[Problem statement] Rewrite the listing below as a JSON list of strings, one string per line, skipping any blank lines.

[Input for this task]
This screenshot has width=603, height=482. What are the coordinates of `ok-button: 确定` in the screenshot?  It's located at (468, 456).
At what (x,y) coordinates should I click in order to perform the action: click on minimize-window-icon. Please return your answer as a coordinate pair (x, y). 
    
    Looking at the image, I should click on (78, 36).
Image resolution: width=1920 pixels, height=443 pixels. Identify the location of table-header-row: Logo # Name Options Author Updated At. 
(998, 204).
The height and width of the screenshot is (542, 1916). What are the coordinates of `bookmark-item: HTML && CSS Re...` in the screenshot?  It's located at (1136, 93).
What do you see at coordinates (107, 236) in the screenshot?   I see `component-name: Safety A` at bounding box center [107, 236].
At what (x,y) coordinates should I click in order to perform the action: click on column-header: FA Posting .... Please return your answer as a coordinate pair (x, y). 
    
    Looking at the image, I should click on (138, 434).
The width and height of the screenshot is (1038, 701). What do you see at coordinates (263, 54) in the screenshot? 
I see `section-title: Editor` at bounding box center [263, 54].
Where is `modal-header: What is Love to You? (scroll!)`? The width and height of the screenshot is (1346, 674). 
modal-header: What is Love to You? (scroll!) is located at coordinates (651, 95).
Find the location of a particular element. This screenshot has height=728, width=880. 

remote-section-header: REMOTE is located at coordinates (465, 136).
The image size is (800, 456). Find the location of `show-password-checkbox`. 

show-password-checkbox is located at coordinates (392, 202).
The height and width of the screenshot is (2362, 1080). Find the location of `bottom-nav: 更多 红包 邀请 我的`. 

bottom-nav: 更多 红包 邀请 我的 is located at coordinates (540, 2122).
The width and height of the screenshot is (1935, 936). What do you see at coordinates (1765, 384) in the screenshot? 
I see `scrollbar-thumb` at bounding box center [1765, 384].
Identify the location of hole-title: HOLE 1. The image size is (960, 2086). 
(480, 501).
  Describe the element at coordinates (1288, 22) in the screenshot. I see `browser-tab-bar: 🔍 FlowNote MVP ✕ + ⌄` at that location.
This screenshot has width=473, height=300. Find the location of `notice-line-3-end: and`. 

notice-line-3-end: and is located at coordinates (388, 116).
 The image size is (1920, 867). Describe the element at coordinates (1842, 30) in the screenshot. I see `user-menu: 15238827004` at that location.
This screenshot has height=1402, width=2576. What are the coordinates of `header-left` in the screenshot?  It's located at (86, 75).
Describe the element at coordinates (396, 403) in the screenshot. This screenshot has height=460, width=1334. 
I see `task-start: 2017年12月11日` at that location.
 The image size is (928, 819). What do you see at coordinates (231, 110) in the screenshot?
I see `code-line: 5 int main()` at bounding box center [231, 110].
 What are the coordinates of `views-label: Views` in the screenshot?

[Task solution]
[
  "This screenshot has width=603, height=482. What are the coordinates of `ok-button: 确定` in the screenshot?  It's located at (468, 456).",
  "At what (x,y) coordinates should I click in order to perform the action: click on minimize-window-icon. Please return your answer as a coordinate pair (x, y). ",
  "    Looking at the image, I should click on (78, 36).",
  "Image resolution: width=1920 pixels, height=443 pixels. Identify the location of table-header-row: Logo # Name Options Author Updated At. ",
  "(998, 204).",
  "The height and width of the screenshot is (542, 1916). What are the coordinates of `bookmark-item: HTML && CSS Re...` in the screenshot?  It's located at (1136, 93).",
  "What do you see at coordinates (107, 236) in the screenshot?   I see `component-name: Safety A` at bounding box center [107, 236].",
  "At what (x,y) coordinates should I click in order to perform the action: click on column-header: FA Posting .... Please return your answer as a coordinate pair (x, y). ",
  "    Looking at the image, I should click on (138, 434).",
  "The width and height of the screenshot is (1038, 701). What do you see at coordinates (263, 54) in the screenshot? ",
  "I see `section-title: Editor` at bounding box center [263, 54].",
  "Where is `modal-header: What is Love to You? (scroll!)`? The width and height of the screenshot is (1346, 674). ",
  "modal-header: What is Love to You? (scroll!) is located at coordinates (651, 95).",
  "Find the location of a particular element. This screenshot has height=728, width=880. ",
  "remote-section-header: REMOTE is located at coordinates (465, 136).",
  "The image size is (800, 456). Find the location of `show-password-checkbox`. ",
  "show-password-checkbox is located at coordinates (392, 202).",
  "The height and width of the screenshot is (2362, 1080). Find the location of `bottom-nav: 更多 红包 邀请 我的`. ",
  "bottom-nav: 更多 红包 邀请 我的 is located at coordinates (540, 2122).",
  "The width and height of the screenshot is (1935, 936). What do you see at coordinates (1765, 384) in the screenshot? ",
  "I see `scrollbar-thumb` at bounding box center [1765, 384].",
  "Identify the location of hole-title: HOLE 1. The image size is (960, 2086). ",
  "(480, 501).",
  "  Describe the element at coordinates (1288, 22) in the screenshot. I see `browser-tab-bar: 🔍 FlowNote MVP ✕ + ⌄` at that location.",
  "This screenshot has width=473, height=300. Find the location of `notice-line-3-end: and`. ",
  "notice-line-3-end: and is located at coordinates (388, 116).",
  " The image size is (1920, 867). Describe the element at coordinates (1842, 30) in the screenshot. I see `user-menu: 15238827004` at that location.",
  "This screenshot has height=1402, width=2576. What are the coordinates of `header-left` in the screenshot?  It's located at (86, 75).",
  "Describe the element at coordinates (396, 403) in the screenshot. This screenshot has height=460, width=1334. ",
  "I see `task-start: 2017年12月11日` at that location.",
  " The image size is (928, 819). What do you see at coordinates (231, 110) in the screenshot?",
  "I see `code-line: 5 int main()` at bounding box center [231, 110].",
  " What are the coordinates of `views-label: Views` in the screenshot?"
]